Given request 1 » Copy the rows from the first row through the row containing "[x=804, y=57]", swapping "Where should I click to" for "Where do I click to" and keeping everything else unchanged.

* BEGIN Text to read *

Regina care home closures

Two elderly women talking to each other while sitting in rocking chairs with the words “Have you heard about the care homes?” in a speech bubble.
These care homes don’t seem particularly caring. ArtsyBee via Pixabay, manipulated by lee lim

Ousting in winter months with inadequate notice 

Private Care Homes (PCH) as the words imply are homes that provide care. It should be a simple matter, and yet in Regina, PCH’s are closing left and right under suspicious circumstances. 

PCH’s, such as those owned by Orange Tree Living, have closed abruptly and without regard for its residents’ wellbeing. Orange Tree Living manages the operations of three PCH’s in Regina: Precious Memories Villa, Parkview Villa, and Princess Villa. CBC News reported that in early October, “residents of senior care homes at Precious Memories and the nearby Parkview Villa were alerted via an email from Orange Tree Living, the private company that owns the homes, that they would be closing on Nov. 2.” 

The reason for the shutdown is still unclear. However, some sources say it is due to unresolved financial reasons, while others say that it is due to a complaint regarding client care. Either way, PCH’s are supposed to provide quality care for loved ones, and they are not doing that.

* END Text to read *
* BEGIN Items *

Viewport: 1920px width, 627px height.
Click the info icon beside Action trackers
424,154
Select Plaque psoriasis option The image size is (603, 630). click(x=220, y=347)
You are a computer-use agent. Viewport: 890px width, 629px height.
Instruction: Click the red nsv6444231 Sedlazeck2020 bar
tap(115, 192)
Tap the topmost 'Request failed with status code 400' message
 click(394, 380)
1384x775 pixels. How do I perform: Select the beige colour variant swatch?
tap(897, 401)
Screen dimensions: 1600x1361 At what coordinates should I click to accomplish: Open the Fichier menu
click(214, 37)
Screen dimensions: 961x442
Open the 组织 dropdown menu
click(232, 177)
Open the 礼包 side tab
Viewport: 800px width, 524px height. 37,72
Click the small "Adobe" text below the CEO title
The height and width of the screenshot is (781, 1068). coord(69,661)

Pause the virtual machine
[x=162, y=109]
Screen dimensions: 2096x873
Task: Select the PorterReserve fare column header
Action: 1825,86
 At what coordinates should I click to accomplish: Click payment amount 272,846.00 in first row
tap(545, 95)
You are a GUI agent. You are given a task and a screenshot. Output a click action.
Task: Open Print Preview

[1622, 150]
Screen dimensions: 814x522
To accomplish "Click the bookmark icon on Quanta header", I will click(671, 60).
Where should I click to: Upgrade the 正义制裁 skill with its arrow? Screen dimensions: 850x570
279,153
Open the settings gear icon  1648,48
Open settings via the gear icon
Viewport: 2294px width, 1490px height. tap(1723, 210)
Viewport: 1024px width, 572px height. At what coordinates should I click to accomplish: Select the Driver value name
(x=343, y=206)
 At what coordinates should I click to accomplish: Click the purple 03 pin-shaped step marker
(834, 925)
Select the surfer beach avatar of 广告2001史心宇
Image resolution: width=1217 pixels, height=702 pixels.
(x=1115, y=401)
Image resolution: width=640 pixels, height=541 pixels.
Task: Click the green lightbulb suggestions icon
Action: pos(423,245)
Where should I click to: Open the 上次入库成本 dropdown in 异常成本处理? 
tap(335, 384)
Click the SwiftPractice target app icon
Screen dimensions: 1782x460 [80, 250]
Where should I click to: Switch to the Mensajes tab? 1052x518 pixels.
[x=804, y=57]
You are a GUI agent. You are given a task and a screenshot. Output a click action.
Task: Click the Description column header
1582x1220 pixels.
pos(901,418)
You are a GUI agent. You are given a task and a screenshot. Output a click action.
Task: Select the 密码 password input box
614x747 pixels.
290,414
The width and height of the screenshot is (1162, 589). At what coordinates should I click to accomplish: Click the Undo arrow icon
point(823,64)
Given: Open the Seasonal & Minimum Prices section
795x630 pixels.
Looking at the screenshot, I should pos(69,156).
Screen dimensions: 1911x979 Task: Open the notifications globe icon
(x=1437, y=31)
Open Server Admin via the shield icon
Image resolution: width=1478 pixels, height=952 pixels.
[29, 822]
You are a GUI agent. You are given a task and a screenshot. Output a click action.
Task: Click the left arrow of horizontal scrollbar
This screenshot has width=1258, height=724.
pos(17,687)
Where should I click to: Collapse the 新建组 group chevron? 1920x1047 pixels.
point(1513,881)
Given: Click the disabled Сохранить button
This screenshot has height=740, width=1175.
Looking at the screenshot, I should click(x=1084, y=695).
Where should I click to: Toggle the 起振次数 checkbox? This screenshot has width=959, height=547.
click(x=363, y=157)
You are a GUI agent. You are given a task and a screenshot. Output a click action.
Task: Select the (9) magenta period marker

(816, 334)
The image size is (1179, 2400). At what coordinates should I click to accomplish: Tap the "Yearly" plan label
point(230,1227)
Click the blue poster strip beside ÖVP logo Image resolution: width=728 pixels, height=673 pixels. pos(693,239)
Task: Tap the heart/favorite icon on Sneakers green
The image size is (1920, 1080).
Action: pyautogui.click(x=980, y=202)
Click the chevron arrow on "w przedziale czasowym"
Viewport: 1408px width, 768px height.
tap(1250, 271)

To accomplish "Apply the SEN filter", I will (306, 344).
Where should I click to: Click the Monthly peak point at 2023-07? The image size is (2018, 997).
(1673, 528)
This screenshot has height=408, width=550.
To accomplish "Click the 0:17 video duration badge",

* END Items *

Given request 2 » In the article on Regina care home closures, what closing date were residents of Precious Memories and Parkview Villa given in the email from Orange Tree Living?

Answer 1 »
Viewport: 1920px width, 627px height.
Click the info icon beside Action trackers
424,154
Select Plaque psoriasis option The image size is (603, 630). click(x=220, y=347)
You are a computer-use agent. Viewport: 890px width, 629px height.
Instruction: Click the red nsv6444231 Sedlazeck2020 bar
tap(115, 192)
Tap the topmost 'Request failed with status code 400' message
 click(394, 380)
1384x775 pixels. How do I perform: Select the beige colour variant swatch?
tap(897, 401)
Screen dimensions: 1600x1361 At what coordinates should I click to accomplish: Open the Fichier menu
click(214, 37)
Screen dimensions: 961x442
Open the 组织 dropdown menu
click(232, 177)
Open the 礼包 side tab
Viewport: 800px width, 524px height. 37,72
Click the small "Adobe" text below the CEO title
The height and width of the screenshot is (781, 1068). coord(69,661)

Pause the virtual machine
[x=162, y=109]
Screen dimensions: 2096x873
Task: Select the PorterReserve fare column header
Action: 1825,86
 At what coordinates should I click to accomplish: Click payment amount 272,846.00 in first row
tap(545, 95)
You are a GUI agent. You are given a task and a screenshot. Output a click action.
Task: Open Print Preview

[1622, 150]
Screen dimensions: 814x522
To accomplish "Click the bookmark icon on Quanta header", I will click(671, 60).
Where do I click to: Upgrade the 正义制裁 skill with its arrow? Screen dimensions: 850x570
279,153
Open the settings gear icon  1648,48
Open settings via the gear icon
Viewport: 2294px width, 1490px height. tap(1723, 210)
Viewport: 1024px width, 572px height. At what coordinates should I click to accomplish: Select the Driver value name
(x=343, y=206)
 At what coordinates should I click to accomplish: Click the purple 03 pin-shaped step marker
(834, 925)
Select the surfer beach avatar of 广告2001史心宇
Image resolution: width=1217 pixels, height=702 pixels.
(x=1115, y=401)
Image resolution: width=640 pixels, height=541 pixels.
Task: Click the green lightbulb suggestions icon
Action: pos(423,245)
Where do I click to: Open the 上次入库成本 dropdown in 异常成本处理? 
tap(335, 384)
Click the SwiftPractice target app icon
Screen dimensions: 1782x460 [80, 250]
Where do I click to: Switch to the Mensajes tab? 1052x518 pixels.
[x=804, y=57]

Answer 2 » Nov. 2.